Alexander Hamilton (1757–1804) shaped the financial, political, and legal systems of the young United States. Born in poverty in the Caribbean, Hamilton was sent to New York to receive and education. He was sympathetic to the demands of rebellious colonists and he joined the militia when the Revolution began. In March of 1777 Hamilton was appointed to George Washington’s staff as an aide-de-camp and later distinguished himself at the Battle of Yorktown. He married Elizabeth Schuyler, of the eminent Schuyler family, and went on to serve in the Continental Congress. After the war, Hamilton distinguished himself as a lawyer. He believed that a strong central government was necessary to the survival of the United States and was a delegate to the Constitutional Convention in 1787. To ensure the ratification of the Constitution, he conceived of the series of the Federalist Papers, writing at least 51 of the 85 papers. (James Madison and John Jay were the other authors.)

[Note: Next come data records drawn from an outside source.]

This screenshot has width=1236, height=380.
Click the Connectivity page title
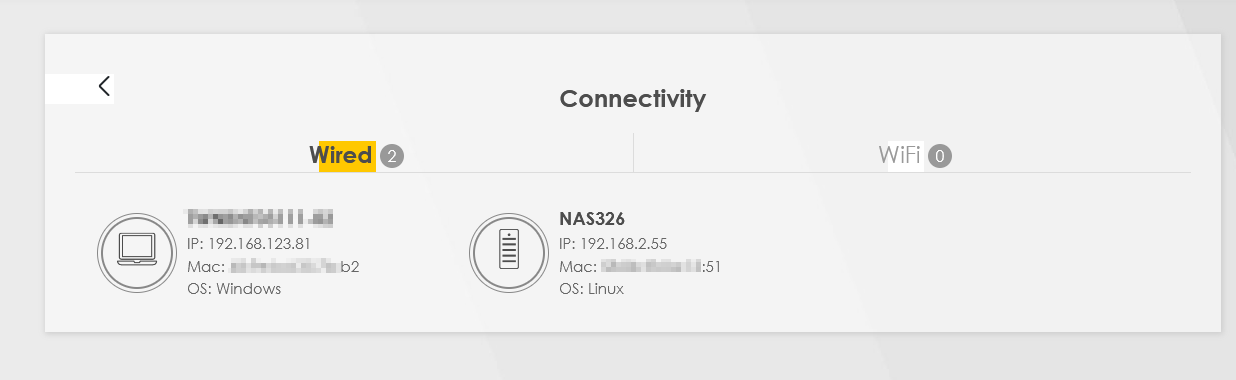(632, 99)
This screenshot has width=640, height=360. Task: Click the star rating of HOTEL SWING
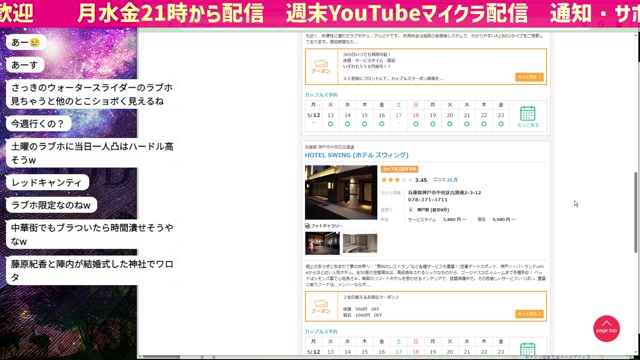coord(397,180)
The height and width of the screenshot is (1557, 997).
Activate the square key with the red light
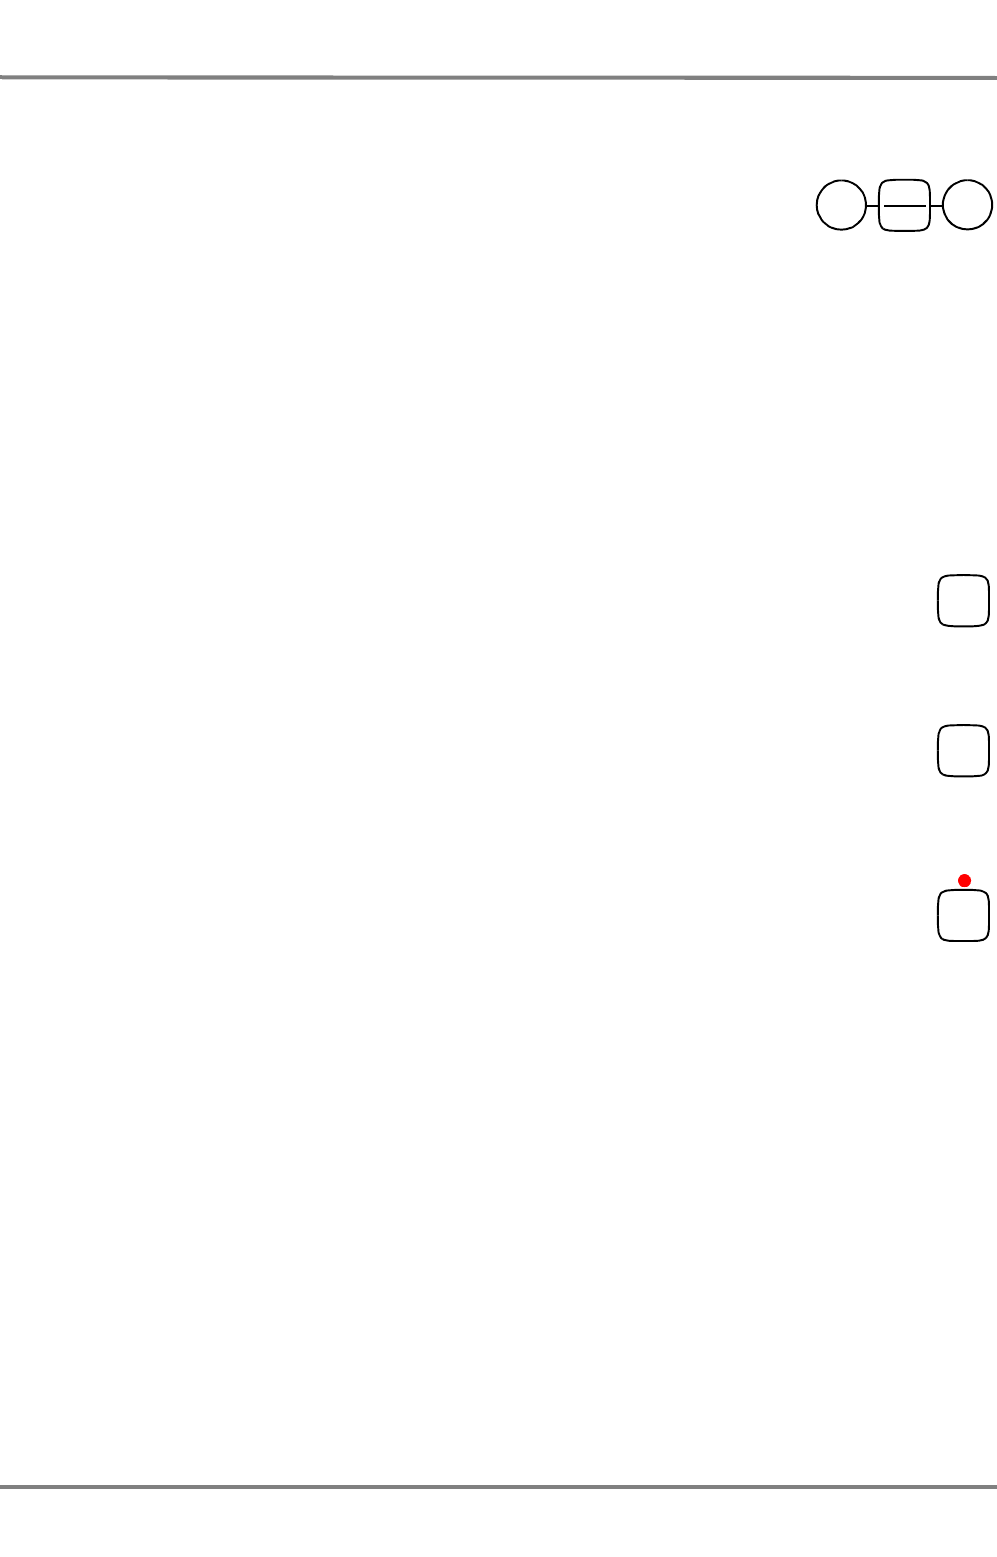tap(963, 915)
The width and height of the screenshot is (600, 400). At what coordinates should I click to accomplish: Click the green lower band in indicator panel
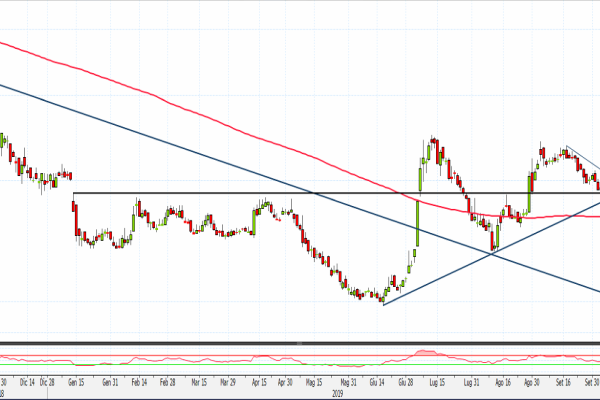click(200, 364)
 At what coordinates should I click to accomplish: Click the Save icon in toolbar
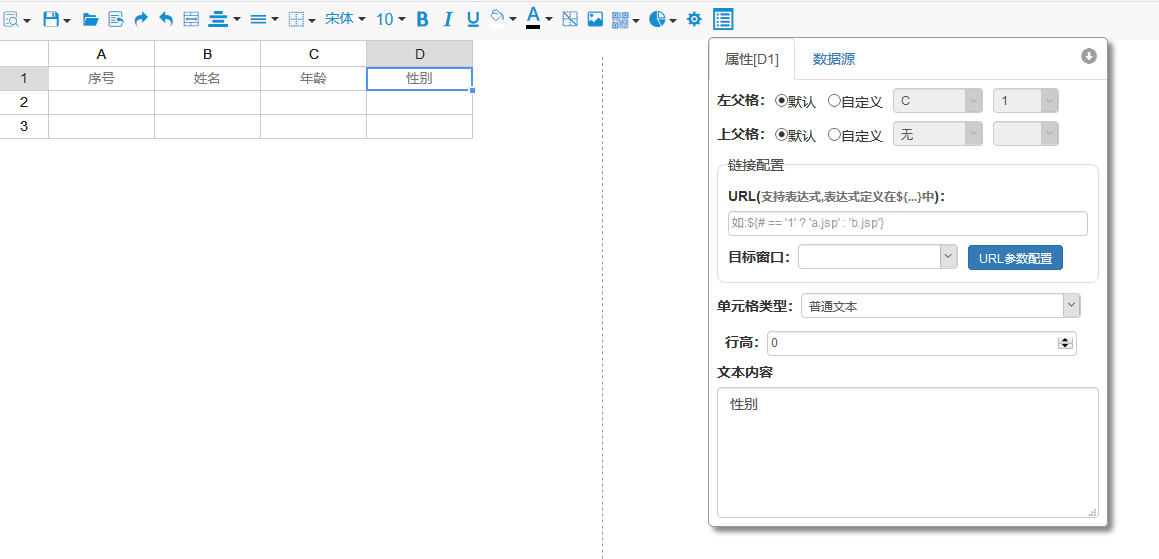[51, 19]
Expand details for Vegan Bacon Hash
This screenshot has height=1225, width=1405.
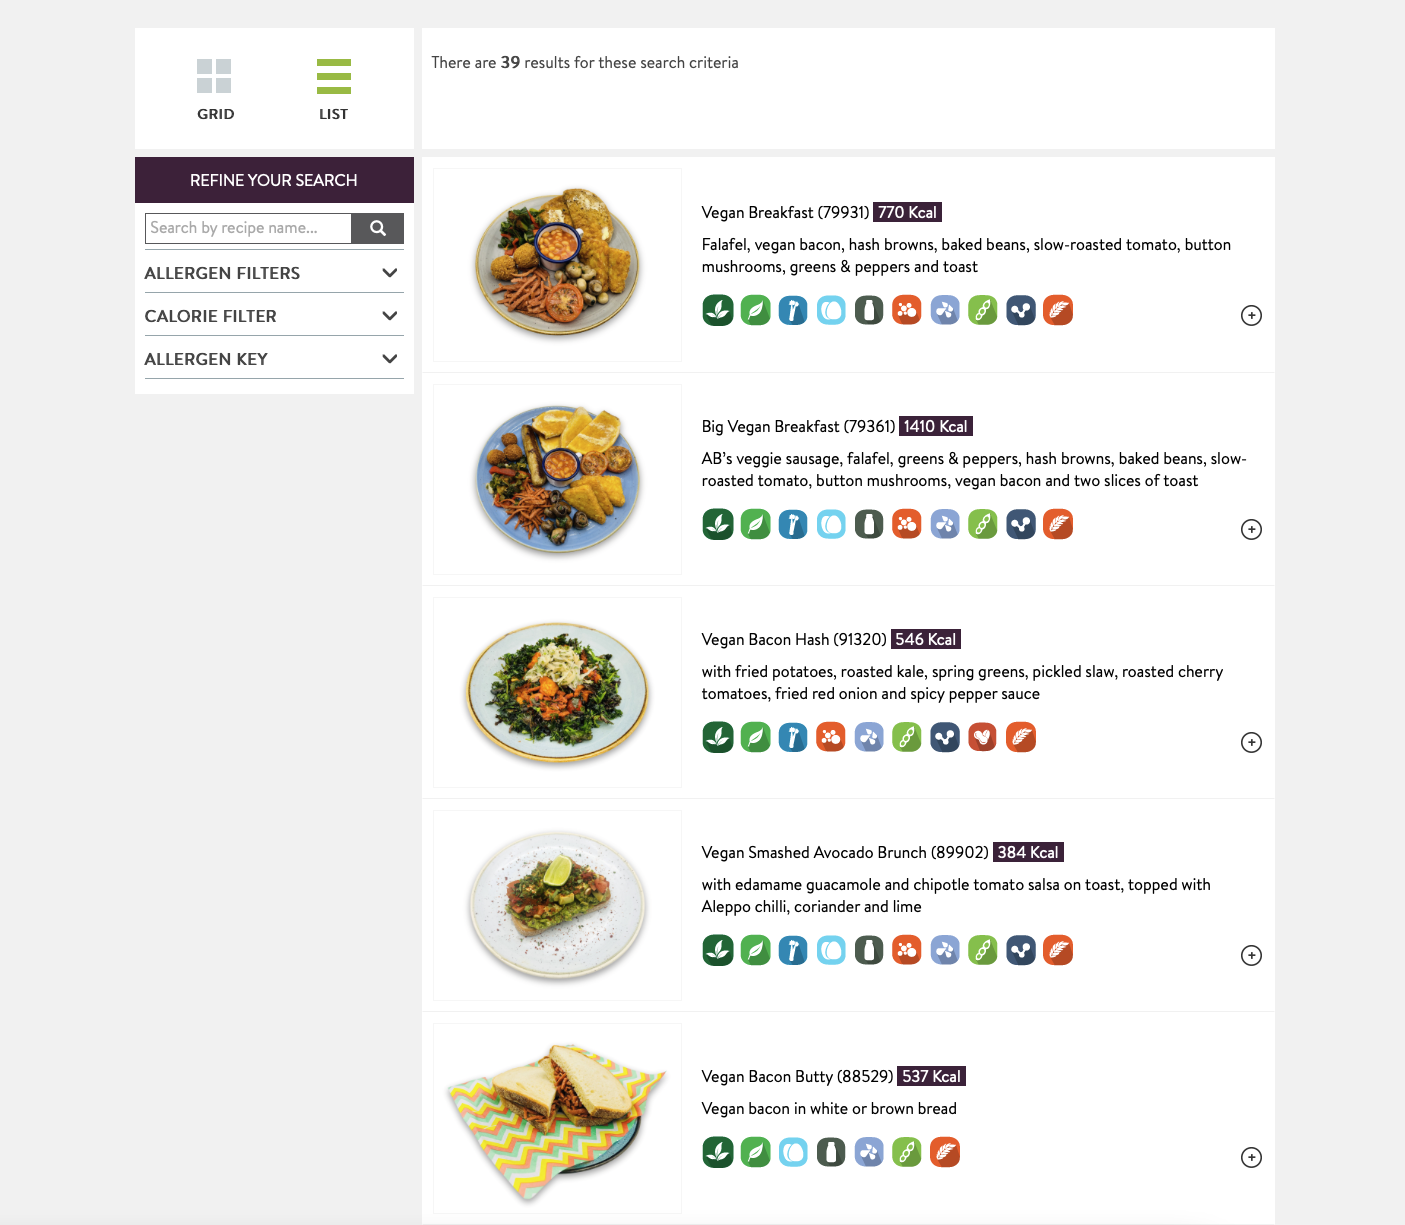pyautogui.click(x=1250, y=743)
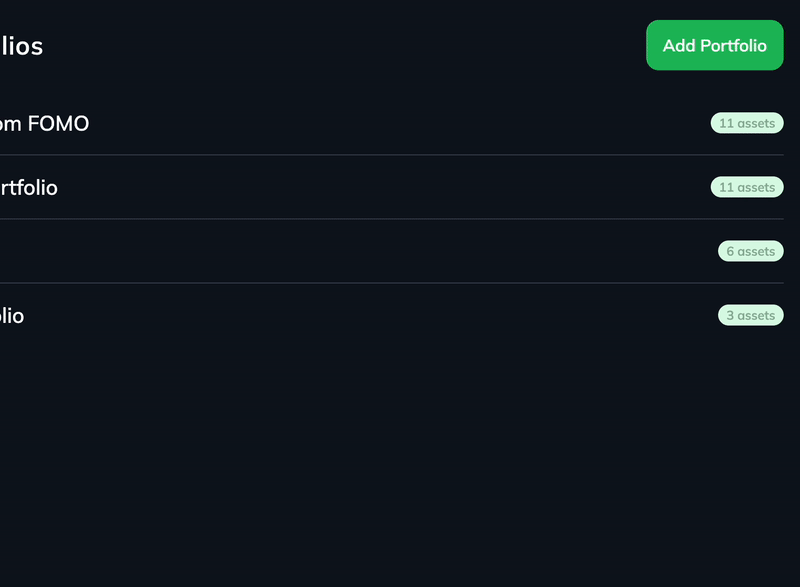Click the 3 assets badge
This screenshot has height=587, width=800.
pyautogui.click(x=750, y=315)
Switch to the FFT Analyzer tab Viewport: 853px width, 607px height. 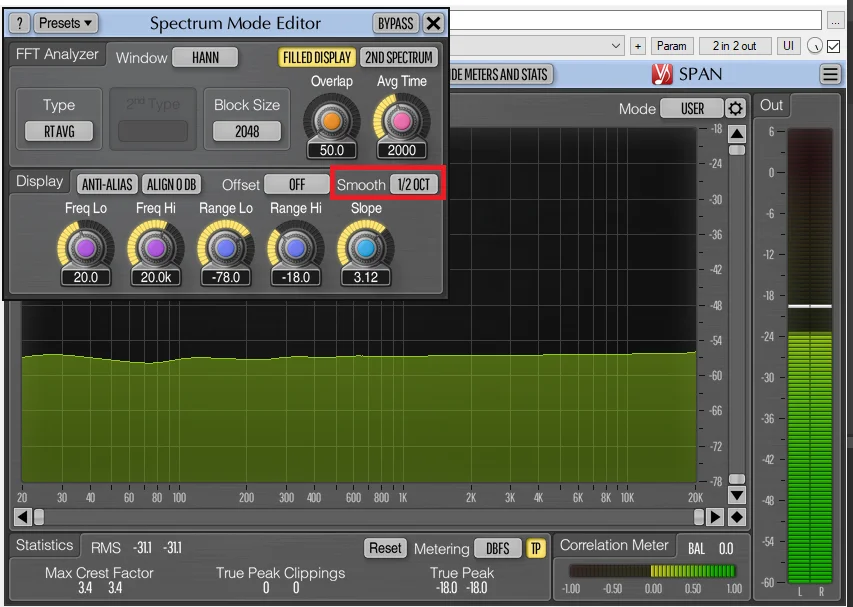tap(55, 56)
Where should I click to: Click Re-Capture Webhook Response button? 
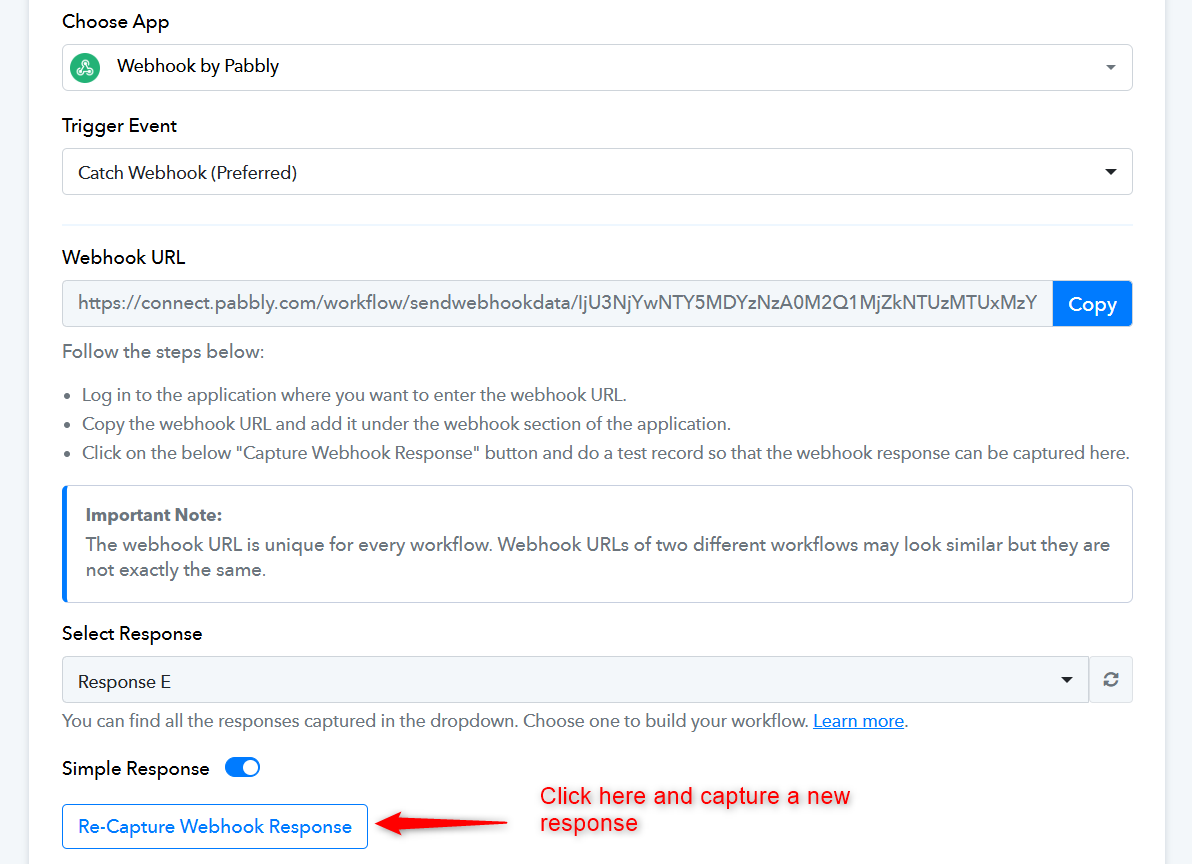[x=215, y=826]
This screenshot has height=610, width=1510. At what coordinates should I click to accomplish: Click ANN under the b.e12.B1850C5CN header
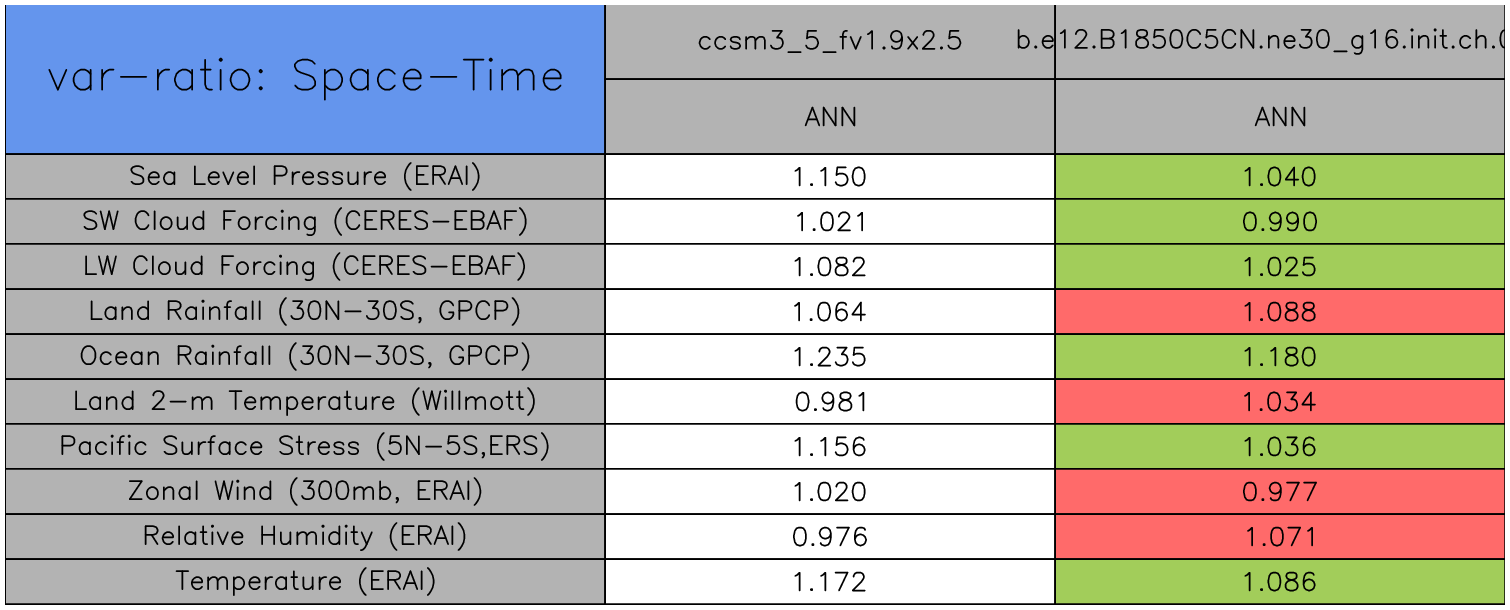tap(1280, 117)
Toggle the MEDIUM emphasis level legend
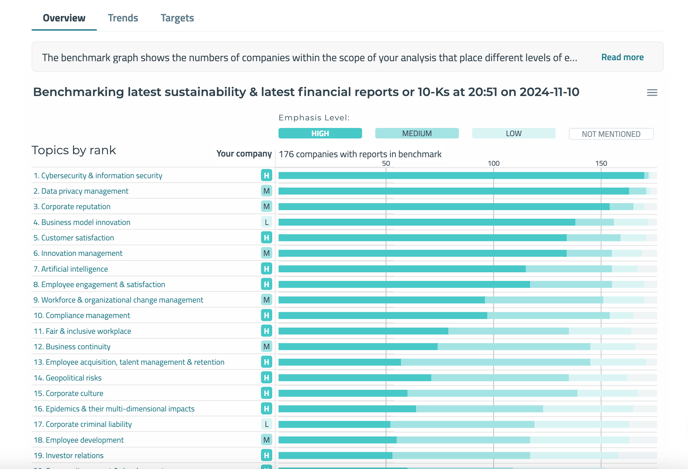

When the new government was established in 1789, Washington appointed Hamilton as the first Secretary of the Treasury; in that capacity he set the country’s finances on a firm footing. In 1795, he resigned his office but remained a leader of the Federalist Party, while Jefferson and Madison created the Democratic-Republican Party to oppose Washington and Hamilton’s Federalists. During the deadlocked election of 1800, Hamilton lobbied strongly for Jefferson, although they were political enemies, making no secret of his disdain for Aaron Burr, who became vice president when Jefferson was chosen as president. Hamilton contributed to another of Burr’s defeats in the 1804 New York gubernatorial election, in part through his statements on Burr’s character. The conflict between the two men ultimately led to a duel in Weehawken, New Jersey, on July 11, 1804. Hamilton was mortally wounded by Burr in the encounter, and died the next day.